PROBLEM TO WORK ON: Copy out word for word the part of the lines below that opens with the line containing "Task: Click the Progressive Passes Rec label" and closes with the line containing "Open the #9", including both of those lines.

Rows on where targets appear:
◆ ◆ ◆ ◆ ◆
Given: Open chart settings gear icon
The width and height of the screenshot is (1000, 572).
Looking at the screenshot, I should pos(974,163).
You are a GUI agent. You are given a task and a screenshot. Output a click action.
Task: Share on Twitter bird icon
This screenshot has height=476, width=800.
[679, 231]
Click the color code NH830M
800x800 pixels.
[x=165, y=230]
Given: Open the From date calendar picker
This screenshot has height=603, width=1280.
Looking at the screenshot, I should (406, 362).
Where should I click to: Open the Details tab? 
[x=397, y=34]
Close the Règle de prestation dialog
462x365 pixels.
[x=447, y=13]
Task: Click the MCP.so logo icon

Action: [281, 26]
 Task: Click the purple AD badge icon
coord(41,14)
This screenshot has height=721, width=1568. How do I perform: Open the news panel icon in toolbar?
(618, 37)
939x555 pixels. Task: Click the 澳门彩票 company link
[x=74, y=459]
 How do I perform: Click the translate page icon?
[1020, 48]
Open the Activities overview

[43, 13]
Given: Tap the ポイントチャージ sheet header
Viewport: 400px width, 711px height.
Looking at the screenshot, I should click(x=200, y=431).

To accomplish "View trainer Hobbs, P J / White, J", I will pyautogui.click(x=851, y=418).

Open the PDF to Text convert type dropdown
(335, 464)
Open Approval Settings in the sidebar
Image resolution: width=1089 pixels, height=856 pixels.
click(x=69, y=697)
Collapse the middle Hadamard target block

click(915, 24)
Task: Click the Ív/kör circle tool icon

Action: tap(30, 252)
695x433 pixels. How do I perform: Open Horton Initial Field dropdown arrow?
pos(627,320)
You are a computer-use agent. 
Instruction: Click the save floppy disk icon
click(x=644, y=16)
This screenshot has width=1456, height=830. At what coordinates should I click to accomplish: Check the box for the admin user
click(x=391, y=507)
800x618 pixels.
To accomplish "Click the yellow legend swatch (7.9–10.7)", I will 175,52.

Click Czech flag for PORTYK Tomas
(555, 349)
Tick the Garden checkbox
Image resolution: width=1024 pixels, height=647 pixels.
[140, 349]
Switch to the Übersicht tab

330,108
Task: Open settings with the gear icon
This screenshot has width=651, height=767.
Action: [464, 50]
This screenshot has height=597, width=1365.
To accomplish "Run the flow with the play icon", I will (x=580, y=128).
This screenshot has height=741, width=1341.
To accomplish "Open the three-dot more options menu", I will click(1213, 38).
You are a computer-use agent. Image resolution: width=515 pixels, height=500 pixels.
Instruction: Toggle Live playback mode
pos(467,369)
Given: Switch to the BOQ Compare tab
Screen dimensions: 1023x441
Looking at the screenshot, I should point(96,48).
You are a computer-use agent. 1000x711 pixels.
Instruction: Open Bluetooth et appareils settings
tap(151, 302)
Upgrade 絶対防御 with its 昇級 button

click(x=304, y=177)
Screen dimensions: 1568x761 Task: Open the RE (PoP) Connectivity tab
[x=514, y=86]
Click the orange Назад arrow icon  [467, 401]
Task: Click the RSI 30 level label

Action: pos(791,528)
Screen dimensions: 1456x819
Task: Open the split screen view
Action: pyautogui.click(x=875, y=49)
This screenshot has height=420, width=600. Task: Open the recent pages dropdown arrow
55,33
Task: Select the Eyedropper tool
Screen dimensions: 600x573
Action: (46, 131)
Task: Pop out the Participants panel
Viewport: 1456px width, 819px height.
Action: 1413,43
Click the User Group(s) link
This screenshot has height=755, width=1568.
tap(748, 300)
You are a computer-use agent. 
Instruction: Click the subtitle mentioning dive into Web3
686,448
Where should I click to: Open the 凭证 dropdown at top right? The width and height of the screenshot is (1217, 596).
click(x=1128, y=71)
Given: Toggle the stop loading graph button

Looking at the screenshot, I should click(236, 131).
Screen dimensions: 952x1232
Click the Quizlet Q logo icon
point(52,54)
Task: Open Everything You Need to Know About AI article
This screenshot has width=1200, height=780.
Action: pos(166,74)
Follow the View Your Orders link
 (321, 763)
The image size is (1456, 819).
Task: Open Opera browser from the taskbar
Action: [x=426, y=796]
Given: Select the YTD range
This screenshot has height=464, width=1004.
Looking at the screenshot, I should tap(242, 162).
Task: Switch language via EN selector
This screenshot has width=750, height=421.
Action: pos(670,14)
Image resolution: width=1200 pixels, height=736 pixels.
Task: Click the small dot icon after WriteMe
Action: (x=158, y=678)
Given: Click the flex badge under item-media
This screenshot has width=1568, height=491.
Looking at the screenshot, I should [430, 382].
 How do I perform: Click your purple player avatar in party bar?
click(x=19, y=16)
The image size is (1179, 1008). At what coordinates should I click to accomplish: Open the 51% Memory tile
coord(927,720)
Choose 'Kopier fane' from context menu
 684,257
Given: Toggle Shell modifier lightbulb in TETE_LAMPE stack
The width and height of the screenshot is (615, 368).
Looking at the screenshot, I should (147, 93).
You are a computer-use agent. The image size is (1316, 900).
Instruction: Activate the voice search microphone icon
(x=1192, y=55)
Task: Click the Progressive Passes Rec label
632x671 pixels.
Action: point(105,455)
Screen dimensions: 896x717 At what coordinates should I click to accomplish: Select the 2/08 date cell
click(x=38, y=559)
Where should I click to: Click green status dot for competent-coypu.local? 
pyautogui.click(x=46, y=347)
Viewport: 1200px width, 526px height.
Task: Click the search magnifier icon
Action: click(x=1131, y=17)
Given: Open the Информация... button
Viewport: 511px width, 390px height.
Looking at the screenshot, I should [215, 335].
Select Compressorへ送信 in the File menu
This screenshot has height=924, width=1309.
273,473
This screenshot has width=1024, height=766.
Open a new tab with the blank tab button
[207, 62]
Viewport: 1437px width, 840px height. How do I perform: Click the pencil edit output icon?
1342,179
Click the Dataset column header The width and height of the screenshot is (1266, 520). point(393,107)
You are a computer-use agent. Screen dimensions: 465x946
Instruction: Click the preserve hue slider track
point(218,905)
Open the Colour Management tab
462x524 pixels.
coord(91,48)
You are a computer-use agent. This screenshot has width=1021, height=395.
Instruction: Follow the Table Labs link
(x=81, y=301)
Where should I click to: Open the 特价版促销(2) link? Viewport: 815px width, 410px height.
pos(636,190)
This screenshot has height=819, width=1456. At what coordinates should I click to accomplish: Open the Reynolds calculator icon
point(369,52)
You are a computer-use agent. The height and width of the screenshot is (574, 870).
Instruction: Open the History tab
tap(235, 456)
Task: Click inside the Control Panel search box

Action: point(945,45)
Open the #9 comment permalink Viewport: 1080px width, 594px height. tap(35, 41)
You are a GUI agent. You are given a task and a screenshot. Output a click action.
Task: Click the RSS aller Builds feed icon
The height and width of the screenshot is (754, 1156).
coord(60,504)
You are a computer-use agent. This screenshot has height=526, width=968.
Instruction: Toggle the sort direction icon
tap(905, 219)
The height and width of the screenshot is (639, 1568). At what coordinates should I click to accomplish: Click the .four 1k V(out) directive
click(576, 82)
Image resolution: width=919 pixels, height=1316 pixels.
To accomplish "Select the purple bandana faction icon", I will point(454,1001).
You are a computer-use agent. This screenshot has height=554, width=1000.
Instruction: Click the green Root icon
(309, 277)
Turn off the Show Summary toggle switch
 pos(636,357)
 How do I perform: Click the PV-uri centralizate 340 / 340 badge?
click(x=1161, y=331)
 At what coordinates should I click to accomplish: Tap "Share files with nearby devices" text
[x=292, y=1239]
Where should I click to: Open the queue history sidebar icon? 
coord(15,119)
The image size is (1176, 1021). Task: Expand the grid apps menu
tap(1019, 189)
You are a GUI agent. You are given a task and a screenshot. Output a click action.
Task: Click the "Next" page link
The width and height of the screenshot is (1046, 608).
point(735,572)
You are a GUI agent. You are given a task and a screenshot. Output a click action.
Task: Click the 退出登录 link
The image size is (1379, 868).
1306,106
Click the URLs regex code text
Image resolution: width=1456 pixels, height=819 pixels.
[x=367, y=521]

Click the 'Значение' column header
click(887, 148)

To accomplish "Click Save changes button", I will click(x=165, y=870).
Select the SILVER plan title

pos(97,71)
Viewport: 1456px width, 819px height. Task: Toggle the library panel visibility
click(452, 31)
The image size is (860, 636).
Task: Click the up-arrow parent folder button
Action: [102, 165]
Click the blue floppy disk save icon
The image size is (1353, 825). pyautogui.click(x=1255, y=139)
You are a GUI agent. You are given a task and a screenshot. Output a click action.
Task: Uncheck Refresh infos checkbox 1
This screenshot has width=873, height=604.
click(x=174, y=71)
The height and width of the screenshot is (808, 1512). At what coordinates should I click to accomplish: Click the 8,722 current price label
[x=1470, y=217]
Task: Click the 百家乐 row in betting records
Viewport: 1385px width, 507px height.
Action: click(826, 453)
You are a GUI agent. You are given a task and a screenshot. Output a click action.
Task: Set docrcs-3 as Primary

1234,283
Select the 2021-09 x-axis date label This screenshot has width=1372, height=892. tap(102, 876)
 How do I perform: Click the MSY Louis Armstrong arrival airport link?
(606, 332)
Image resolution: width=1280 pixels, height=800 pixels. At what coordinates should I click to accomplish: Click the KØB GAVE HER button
◆ ◆ ◆ ◆ ◆
RESULT OF THIS TASK:
Task: Click the Progressive Passes Rec label
632x671 pixels.
Action: point(105,455)
Screen dimensions: 896x717 At what coordinates should I click to accomplish: Select the 2/08 date cell
click(x=38, y=559)
Where should I click to: Click green status dot for competent-coypu.local? 
pyautogui.click(x=46, y=347)
Viewport: 1200px width, 526px height.
Task: Click the search magnifier icon
Action: click(x=1131, y=17)
Given: Open the Информация... button
Viewport: 511px width, 390px height.
Looking at the screenshot, I should [215, 335].
Select Compressorへ送信 in the File menu
This screenshot has height=924, width=1309.
273,473
This screenshot has width=1024, height=766.
Open a new tab with the blank tab button
[207, 62]
Viewport: 1437px width, 840px height. How do I perform: Click the pencil edit output icon?
1342,179
Click the Dataset column header The width and height of the screenshot is (1266, 520). point(393,107)
You are a computer-use agent. Screen dimensions: 465x946
Instruction: Click the preserve hue slider track
point(218,905)
Open the Colour Management tab
462x524 pixels.
coord(91,48)
You are a computer-use agent. This screenshot has width=1021, height=395.
Instruction: Follow the Table Labs link
(x=81, y=301)
Where should I click to: Open the 特价版促销(2) link? Viewport: 815px width, 410px height.
pos(636,190)
This screenshot has height=819, width=1456. At what coordinates should I click to accomplish: Open the Reynolds calculator icon
point(369,52)
You are a computer-use agent. The height and width of the screenshot is (574, 870).
Instruction: Open the History tab
tap(235, 456)
Task: Click inside the Control Panel search box

Action: point(945,45)
Open the #9 comment permalink Viewport: 1080px width, 594px height. tap(35, 41)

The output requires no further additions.